**Selected extract**
==========
We could also measure radiation in Joules (energy). 1 Sievert is 1 Joule per kilogram, which basically means that if the light from a typical light bulb were ionizing, it could give you enough radiation to get radiation sickness in a matter of minutes, if you were standing close to it. So, dangerous levels of radiation don't necessarily have a lot of energy, our bodies are just easily damaged by it. Our cells can repair most of the damage, but only slowly.

"Worst case, [cells] become cancerous. This is why people with radiation sickness see their hair fall out and have gastric problems." Radiation sickness is not a form of cancer, it's the effect of large-scale cellular damage. Radiation sickness starts within hours of acute exposure, while cancer can occur many years later. A dose of radiation large enough to be *likely* to cause cancer would be directly lethal if the dose were received all at once. So cancers tend to be associated with large doses spread out over a period of years, or, for acute exposure from an atom bomb, a small number of cancer cases in a large population.
==========
**What this exercise asks**
1. List every unit of measurement named in the passage on radiation doses.
2. Pick up the passage on radiation doses and cancer after its last sentence and write the next few sentences.
==========
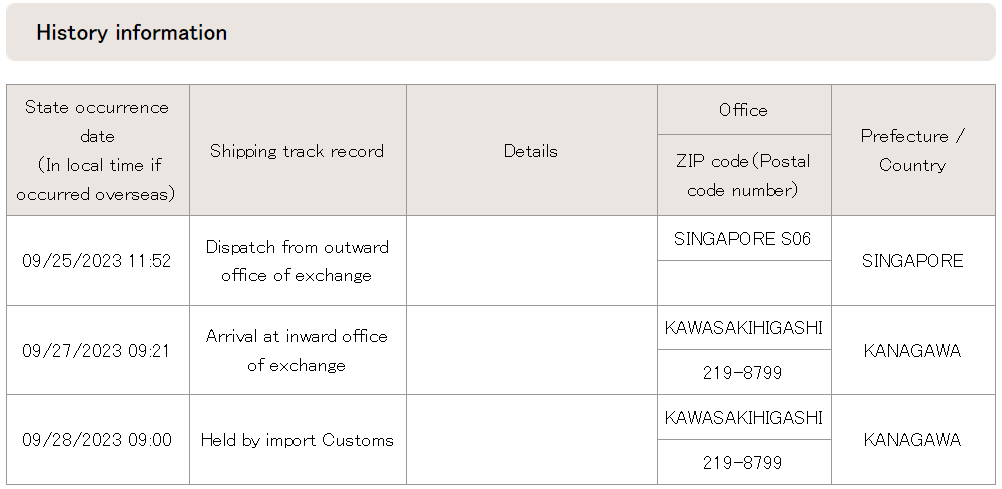The image size is (1002, 489).
Task: Select the 09/25/2023 11:52 date cell
Action: [97, 261]
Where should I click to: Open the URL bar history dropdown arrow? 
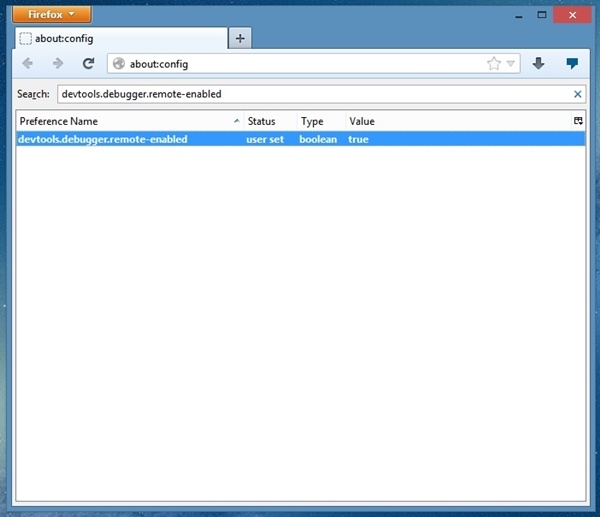(511, 64)
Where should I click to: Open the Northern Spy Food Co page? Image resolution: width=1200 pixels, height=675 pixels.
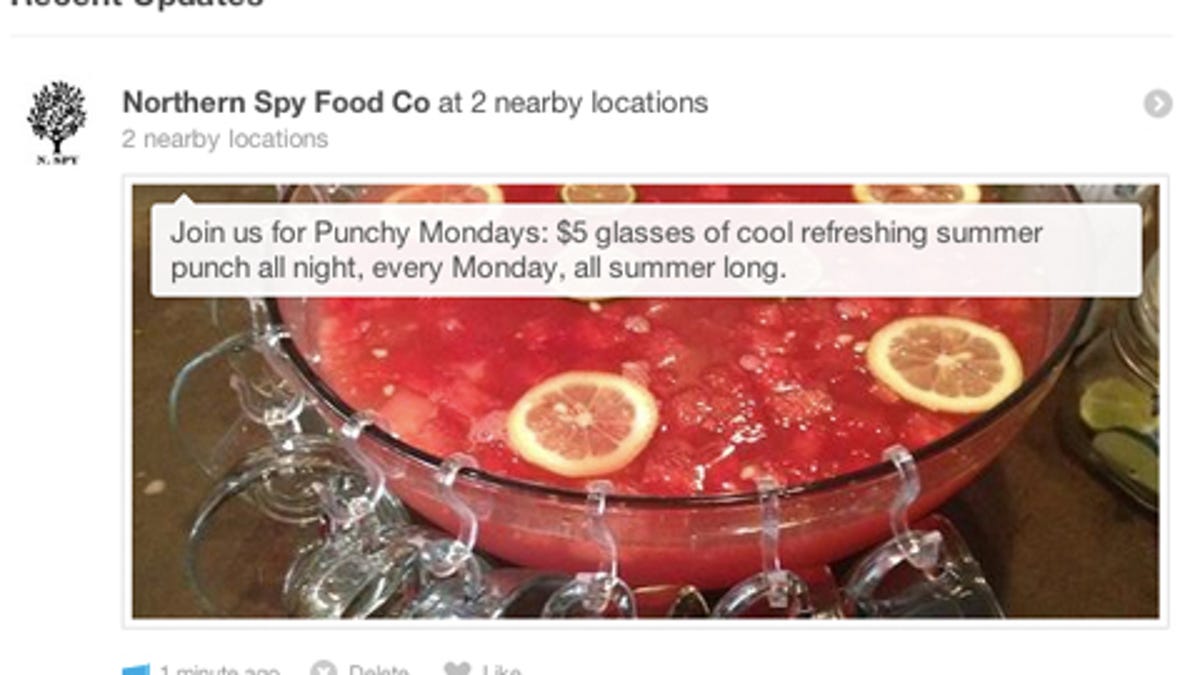(x=276, y=102)
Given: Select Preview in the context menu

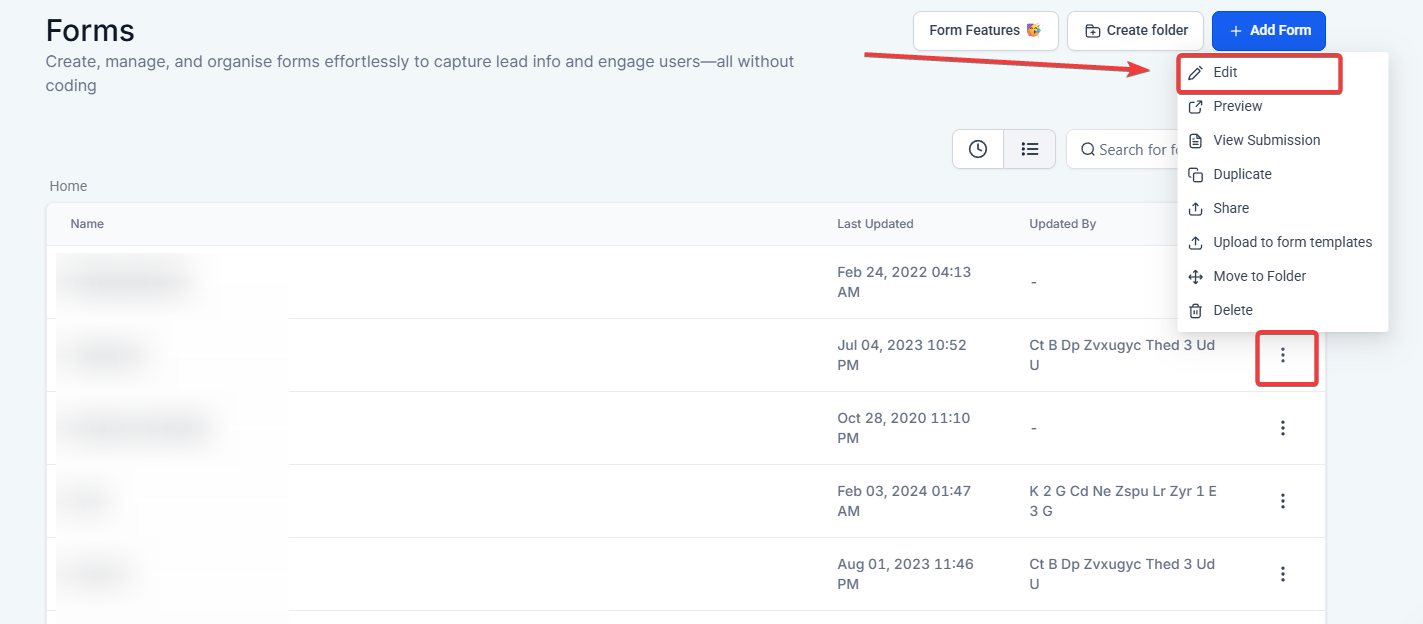Looking at the screenshot, I should (x=1237, y=107).
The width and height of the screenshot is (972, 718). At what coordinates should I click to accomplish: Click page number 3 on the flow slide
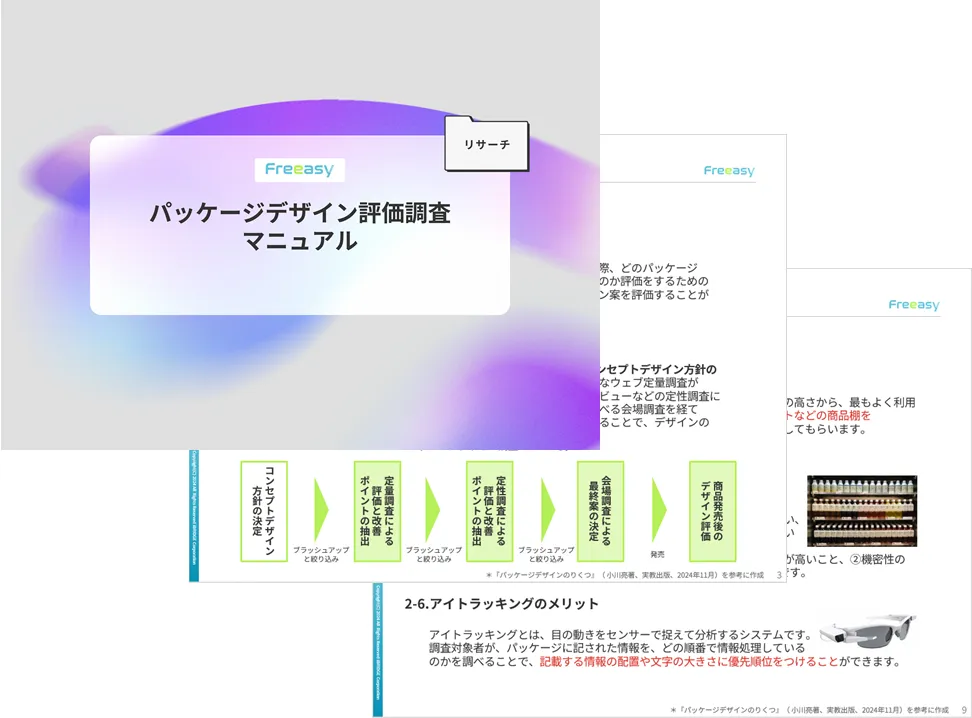[x=779, y=574]
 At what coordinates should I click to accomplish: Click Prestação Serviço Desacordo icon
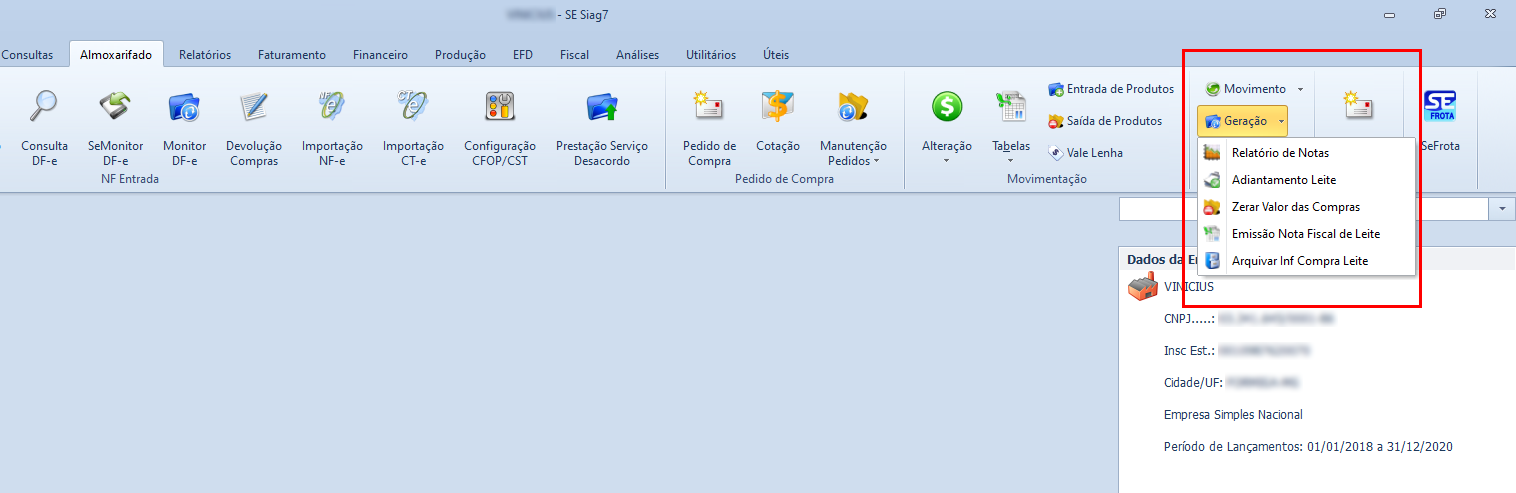pyautogui.click(x=601, y=105)
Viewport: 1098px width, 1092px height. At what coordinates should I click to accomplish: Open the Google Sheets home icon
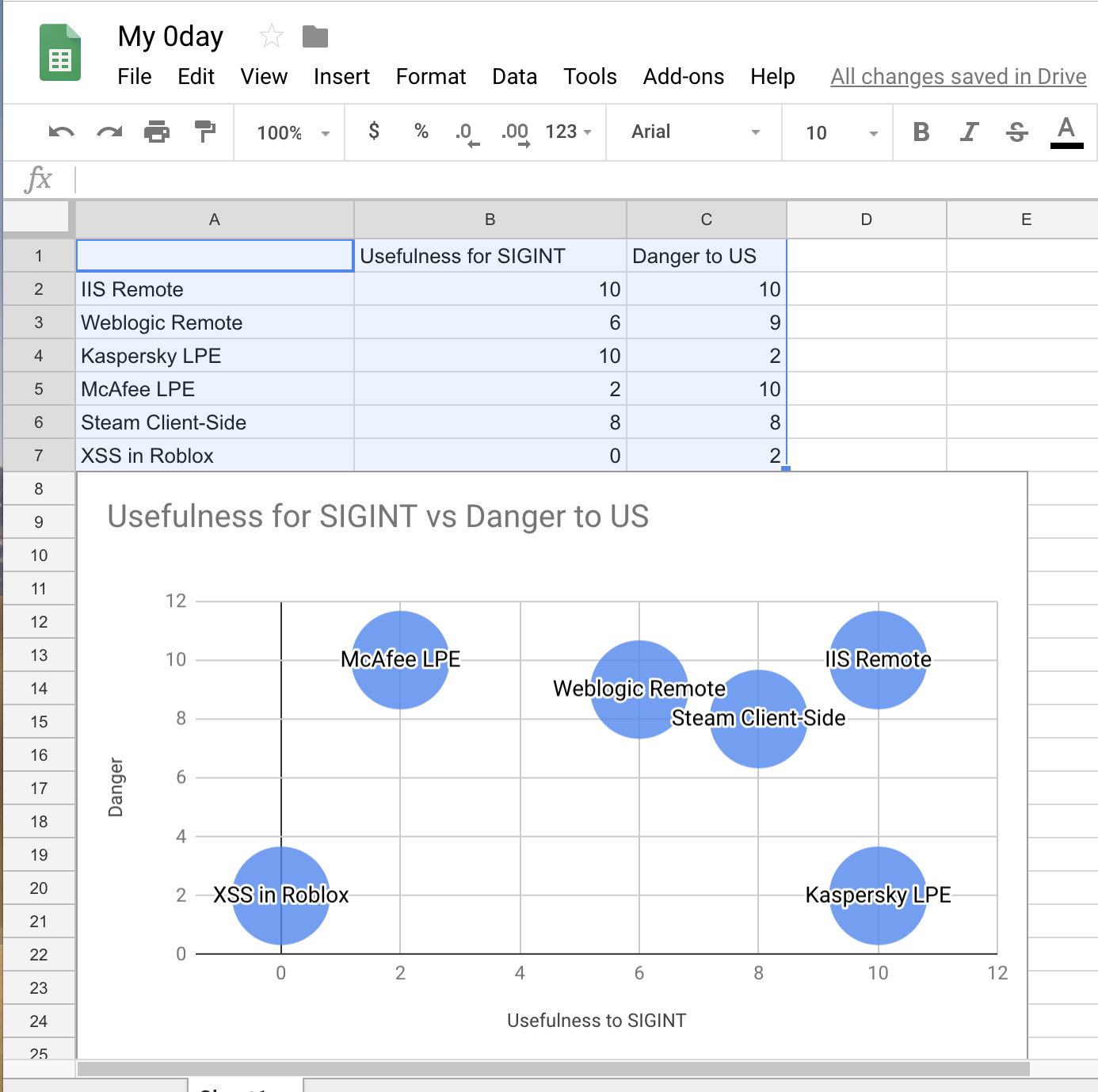tap(60, 53)
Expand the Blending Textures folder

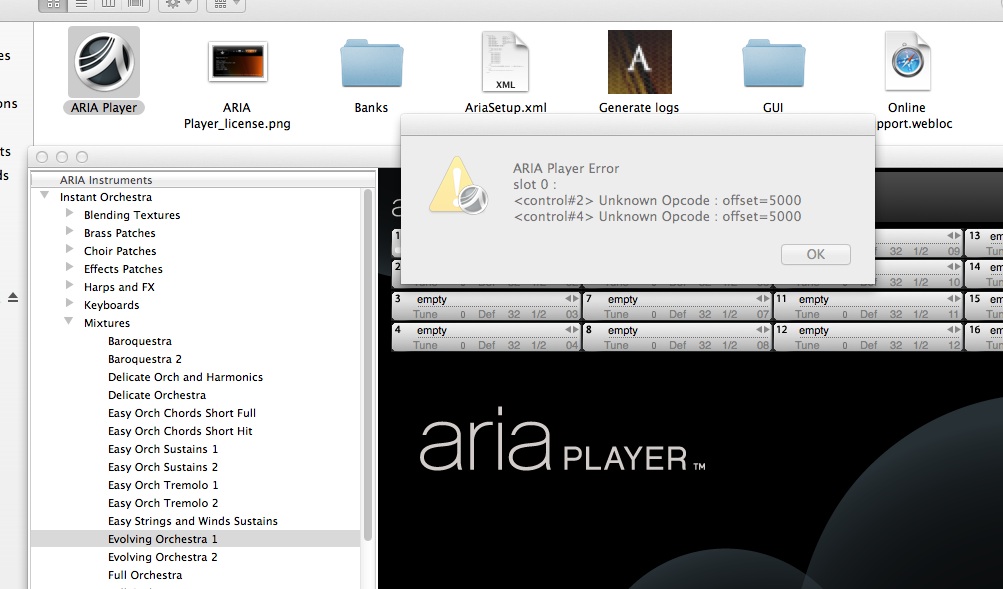69,215
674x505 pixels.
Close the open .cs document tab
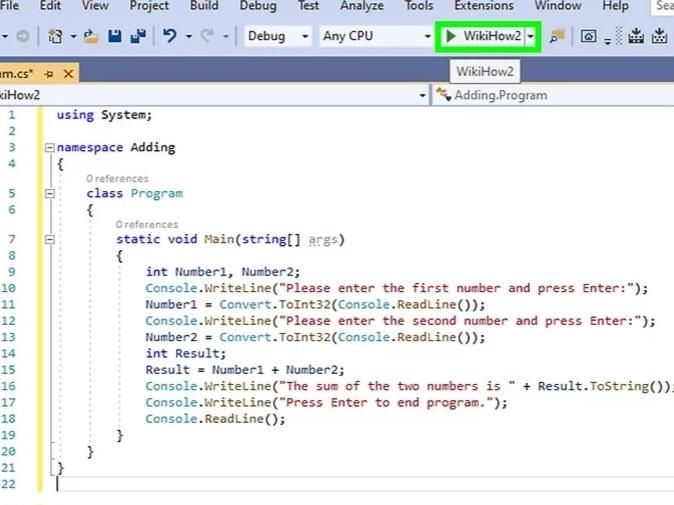point(66,73)
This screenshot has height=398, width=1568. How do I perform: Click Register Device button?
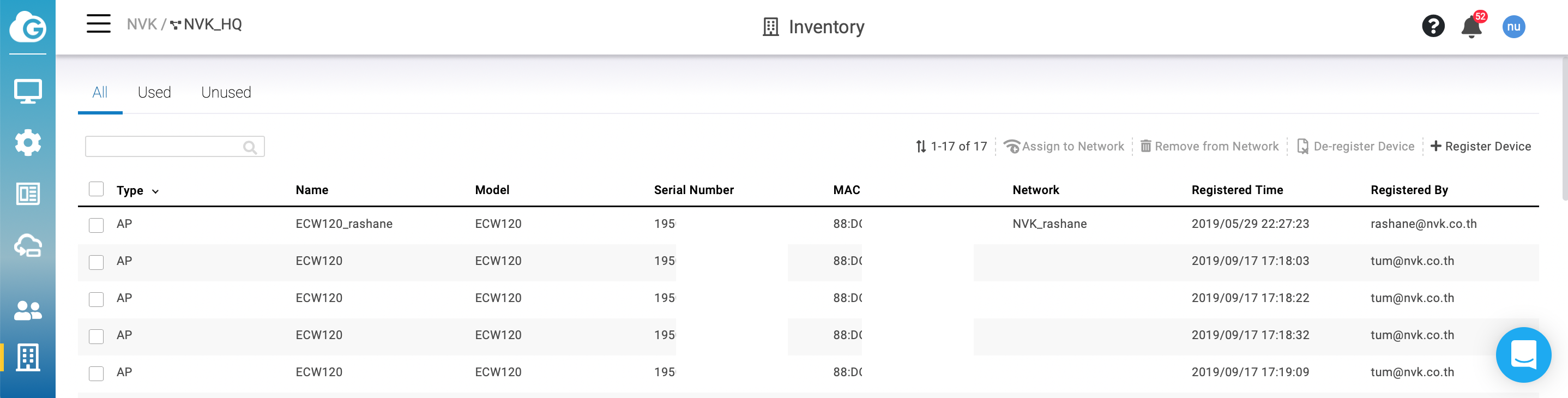tap(1480, 147)
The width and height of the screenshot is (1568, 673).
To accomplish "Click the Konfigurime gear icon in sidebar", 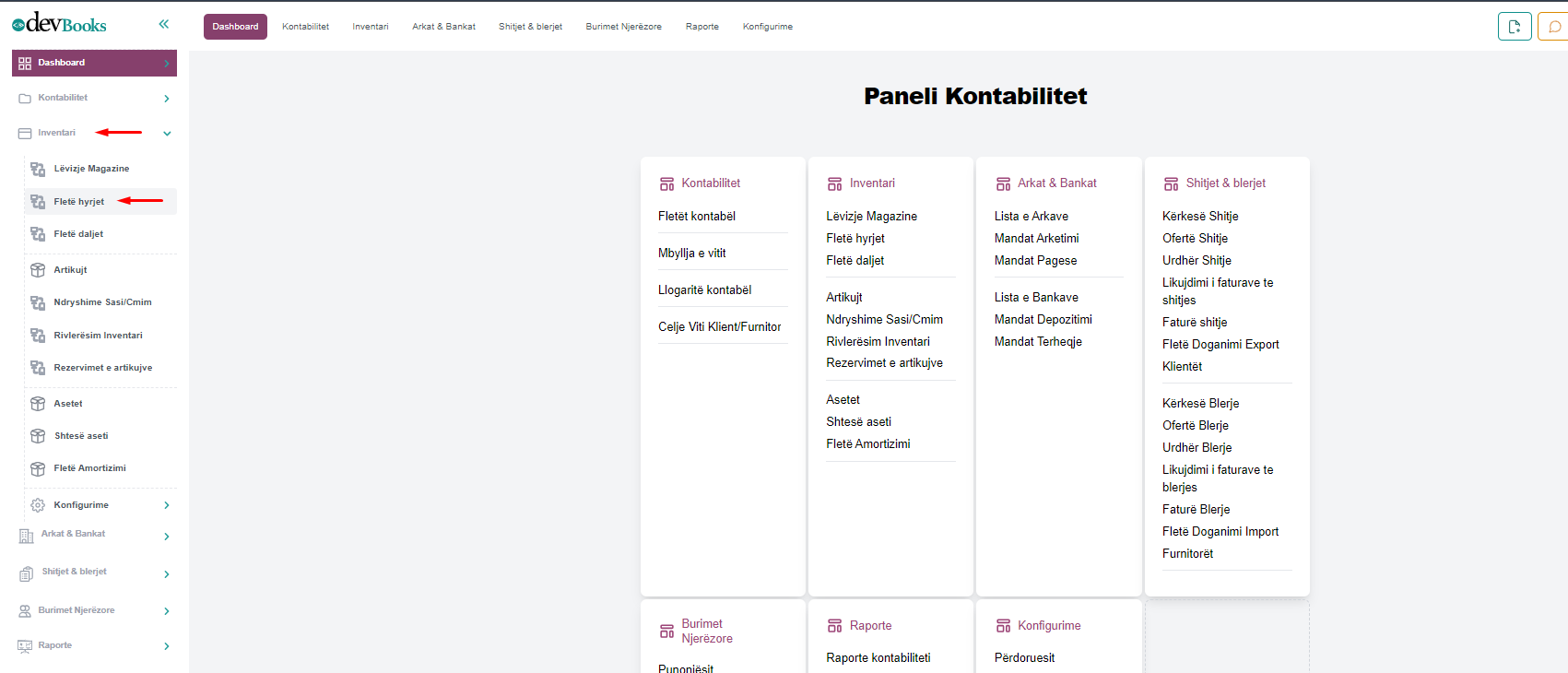I will click(x=38, y=505).
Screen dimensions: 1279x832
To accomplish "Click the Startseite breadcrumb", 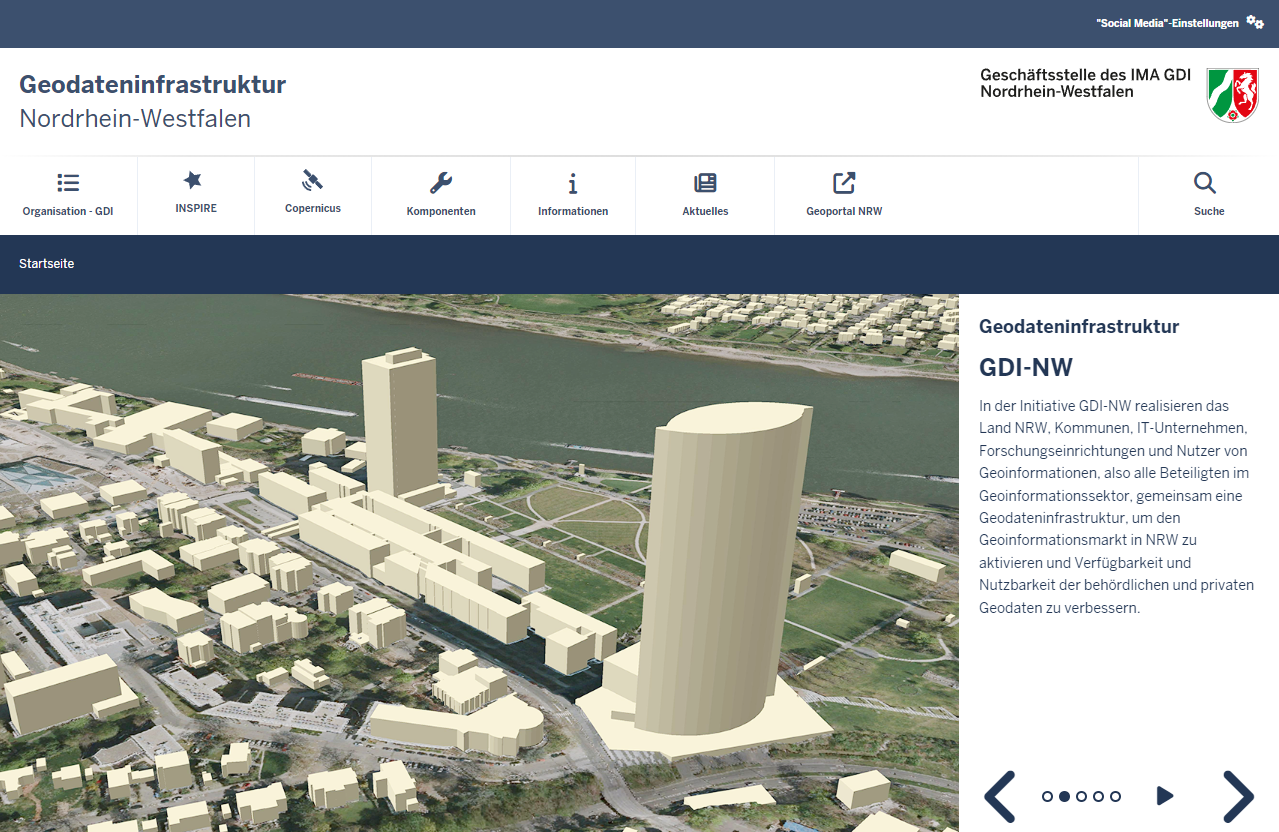I will [46, 264].
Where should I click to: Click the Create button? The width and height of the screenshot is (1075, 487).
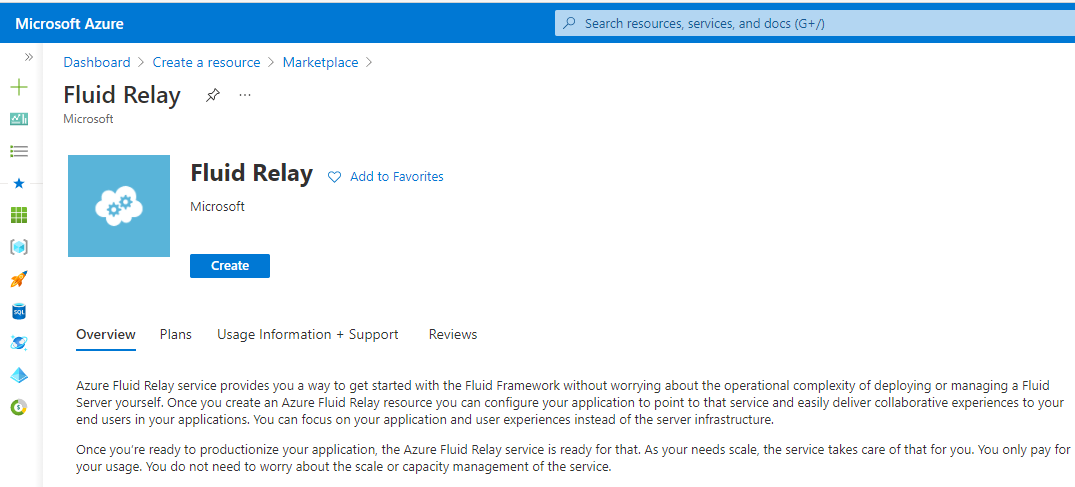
==========
**Set of answers**
1. Joule, Sievert, kilogram

2.
For specific info about cancer risk from radiation, see https://twitter.com/DPiepgrass/status/1569508398202515458

"RAD is exposure to radiation, but what you absorb is the REM": Uhh... RAD stands for Radiation Absorbed Dose. RAD is to REM as Gy is to Sv; in both cases the dimensions are the same (Gy and Sv both mean "Joules per second") but Sv and rem are adjusted by "RBE" as mentioned above. Typically, 1 Gy = 1 Sv (and 1 rad = 1 rem) unless alpha particles are involved. So Sv/mSv/rem units are more informative, but similar to Gy/rad in typical cases.

"as much shielding...as you possibly can" And for gods sake close your windows and doors. It seems like a good idea to stuff the cracks with towels/clothes, but doors are thin so don't stay near them long.

Good video, thanks!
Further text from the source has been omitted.